Since the mid-nineties, various initiatives such as that of Rich et al.4 began to show promising results in reducing admissions for decompensated heart failure via heart failure management programs. Other publications have also reported reduced costs and improved quality of life. Various strategies framed in what might be called chronic disease management were used, such as heart failure consultations, home visits, scheduled discharge programs, telephone follow-ups and monitoring systems.5

A recently published clinical trial that used only telemonitoring did not show favorable results. However, in this study physiological variables were monitored and there was very low adherence to monitoring during the follow-up.6 Other studies have had greater adherence to the originally scheduled strategy, such as the DIAL study which, using a more comprehensive strategy by telephone, managed to reduce heart failure admissions by 30%,7 with a long-term effect after the end of the intervention.8

In the article published in Revista Española de Cardiología (official publication of the Spanish Society of Cardiology), Domingo et al.9 describe the results of a telemonitoring system. Evaluating patients before and after treatment was effective in reducing hospitalizations for heart failure and cardiovascular problems. Admissions for heart failure decreased by 67%, and the quality of life assessed by the Minnesota questionnaire showed significant improvement after a 1-year follow-up. Most patients accepted the telemonitoring, although 22% were not actually receiving this intervention (the monitoring) at the end of follow-up. Adherence to daily self-monitoring was low (<50%). There was no evidence of an increase in any benefit provided by additional self-monitoring for blood pressure, heart rate, and weight during the telemonitoring (based on motivational and educational messages, and the sending of questionnaires). Overall benefit was achieved despite the fact that participants in the study were already receiving optimized treatment and were being monitored by a heart failure unit.
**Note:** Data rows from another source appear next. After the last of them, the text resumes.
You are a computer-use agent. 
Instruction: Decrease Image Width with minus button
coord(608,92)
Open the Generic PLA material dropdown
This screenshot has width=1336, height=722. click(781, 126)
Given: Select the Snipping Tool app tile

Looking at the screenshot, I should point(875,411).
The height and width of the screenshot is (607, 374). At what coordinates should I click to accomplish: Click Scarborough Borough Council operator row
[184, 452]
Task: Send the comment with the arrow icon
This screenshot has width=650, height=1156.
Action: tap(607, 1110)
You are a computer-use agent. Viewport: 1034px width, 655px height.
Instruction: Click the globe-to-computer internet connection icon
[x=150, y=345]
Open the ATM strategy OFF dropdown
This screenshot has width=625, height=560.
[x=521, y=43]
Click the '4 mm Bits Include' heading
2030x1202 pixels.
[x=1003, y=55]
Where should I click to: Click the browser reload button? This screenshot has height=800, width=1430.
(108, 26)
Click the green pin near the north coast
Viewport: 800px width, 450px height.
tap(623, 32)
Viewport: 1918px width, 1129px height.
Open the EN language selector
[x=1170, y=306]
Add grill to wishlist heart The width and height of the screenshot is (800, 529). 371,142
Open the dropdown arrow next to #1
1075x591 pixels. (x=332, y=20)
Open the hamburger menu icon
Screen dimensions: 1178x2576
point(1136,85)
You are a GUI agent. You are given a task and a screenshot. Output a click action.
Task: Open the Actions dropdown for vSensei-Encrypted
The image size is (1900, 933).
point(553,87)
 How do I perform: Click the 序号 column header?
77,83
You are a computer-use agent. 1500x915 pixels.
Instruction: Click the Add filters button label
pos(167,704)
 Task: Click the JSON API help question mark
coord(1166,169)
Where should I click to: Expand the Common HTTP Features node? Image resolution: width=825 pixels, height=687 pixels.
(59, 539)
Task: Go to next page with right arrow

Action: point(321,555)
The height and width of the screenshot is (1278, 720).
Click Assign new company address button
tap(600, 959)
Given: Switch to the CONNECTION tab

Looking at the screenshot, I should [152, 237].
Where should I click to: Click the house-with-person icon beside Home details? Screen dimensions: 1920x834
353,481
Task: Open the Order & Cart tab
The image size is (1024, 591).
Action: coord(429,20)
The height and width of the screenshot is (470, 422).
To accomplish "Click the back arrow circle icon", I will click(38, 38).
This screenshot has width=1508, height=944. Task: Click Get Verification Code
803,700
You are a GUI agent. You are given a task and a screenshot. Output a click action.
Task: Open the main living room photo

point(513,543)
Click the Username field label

This study has a number of limitations: a small number of patients, the “before and after” design, and the failure to adjust the intensity of the intervention to severity and adherence. However, its findings are consistent with most of the available evidence. Nevertheless, it is difficult to generalize about complex interventions, such as chronic disease management, as it is very difficult to determine which of the components will be more effective, or which are responsible for most of the improvement.

This study shows that telemonitoring was feasible and added benefit to patients in optimal treatment, ie, the majority of the patients. However, several less complex interventions that act on the determinants of the evolution of chronic diseases - such as clinical practice support, evaluation information systems, and decision and self-care support - have proved to be effective, regardless of the implementation format (telephone, outpatient visits or other strategies). Heart failure management programs can be effective in various formats, with varying degrees of complexity. Complex and costly interventions have shown equal or less efficacy than simpler interventions. The key to the effectiveness of any intervention may lie in the action on the main factors of chronic disease, regardless of its complexity.

The study of Domingo et al. published in this issue reports that it is not possible to estimate the effect of the proposed telemonitoring with the same force of evidence as a randomized study, as the main evaluation was the before-after analysis, and all patients received the main intervention. However, the results are consistent with the evidence available so far. Despite the several systematic reviews available, these must be interpreted with caution, given the clinical heterogeneity inherent in such different interventions. A recent systematic review included 20 randomized trials of remote monitoring systems, which showed a 30% reduction in heart failure admissions.10 Studies using similar telemonitoring strategies, such as Cleland et al.,11 showed a similar benefit from telemonitoring compared with telephone follow-up. Although the Domingo et al. study and the recent Chaudhury et al.6 study suggest that self-monitoring provides no added value, extended follow-up in the DIAL study, although by telephone, showed that adherence to weight self-monitoring was predictive of better evolution.8 However, the current Domingo et al. study reported no added benefit for self-monitoring, probably due to the low adherence or absence of a specific intervention on adherence.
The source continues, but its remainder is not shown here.